When you rent out a venue, you are declaring that you are no longer just a musician – you’re an entrepreneur now. You are assuming risks with the hopes of obtaining nice profits. You should be setting the ticket prices, you promote the show, you take the net profits (or loss). You own it, baby, so take full responsibility.

There are also other forms of pay-to-play which may not be as obvious and we’ll discuss those soon…

Care to share? Do you have any cautionary tales for local musicians about pay-to-play in Colorado? Feel free to comment below.

3 Comments leave one →
  1. July 27, 2013 5:23 pm

    I disagree that “…pay-to-play is absolutely unacceptable.” As a producer I’m required to pay-to-play.

    Pay-to-play, as you’ve described it, is an fairly rare phenomena in my experiences the past two decades in this part of the country. True pay-to play (as exemplified in Los Angeles in the 80s and 90s) is when a venue charges an “…up-front fee to performing artists for the use of their facilities,” (wikipedia) something I’m required to do as an outside producer/promoter.

    It has become increasingly common I think to charge in advance for some all-ages shows, where expected turnouts are predictably lower and produce lower concession revenues that the venue may count on to meet operating budgets.

    It’s not a bad practice in and off itself if structured properly. It teaches skills to younger performers, as well as some basic business principles that can go a long way towards making them entrepreneurial. The problem there is that most musicians just want to play and be paid without consideration of the bottom line – they assume someone else will take on the capital risk. That might work in some cases, but certainly not all.

    Pay-to-play may feel unfair to the performer who thinks that all they have to do is strap on and rock – but in effect – in today’s business environment – if we expect to be successful as DIY musicians we need to be able to sell ourselves, our tickets, our merch, and our music. Learning the business behind what we do can make all the difference in our success. Pay-to-play can contribute handsomely to that education IMO.
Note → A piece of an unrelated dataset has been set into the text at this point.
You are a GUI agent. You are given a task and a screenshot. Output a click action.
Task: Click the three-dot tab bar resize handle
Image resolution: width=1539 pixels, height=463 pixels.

    One area where pay-to-play can reap substantial benefit is paying to open for a national or international star in a large arena or stadium show – something that I remember reading once was somewhat common in Europe. I don’t know if it still is. But if you want to get in front of several thousand people it may be worth the price of paying to play. 😉 j/s.

    • July 27, 2013 5:50 pm

      Good points, sir! I think there is a degree of P2P that lurks here in Colorado (particularly via certain promoters), but I agree that it is rare on the whole. It’s one thing for musicians to learn entrepreneurial skills and personal responsibility, but a whole other animal to be taken advantage of by a club. I’m thinking primarily of younger bands here, and we do have laws to protect minors in other areas of life…

  2. Tad Phillips permalink
    July 27, 2013 8:22 pm

    The industry has changed. It’s mutually beneficial, in some cases, for a band to invest in their performance. Record labels pay booking agencies for their band to jump on certain tours in order to give their recording more exposure. This is how it is. Accept it. You’re all fighting a losing battle.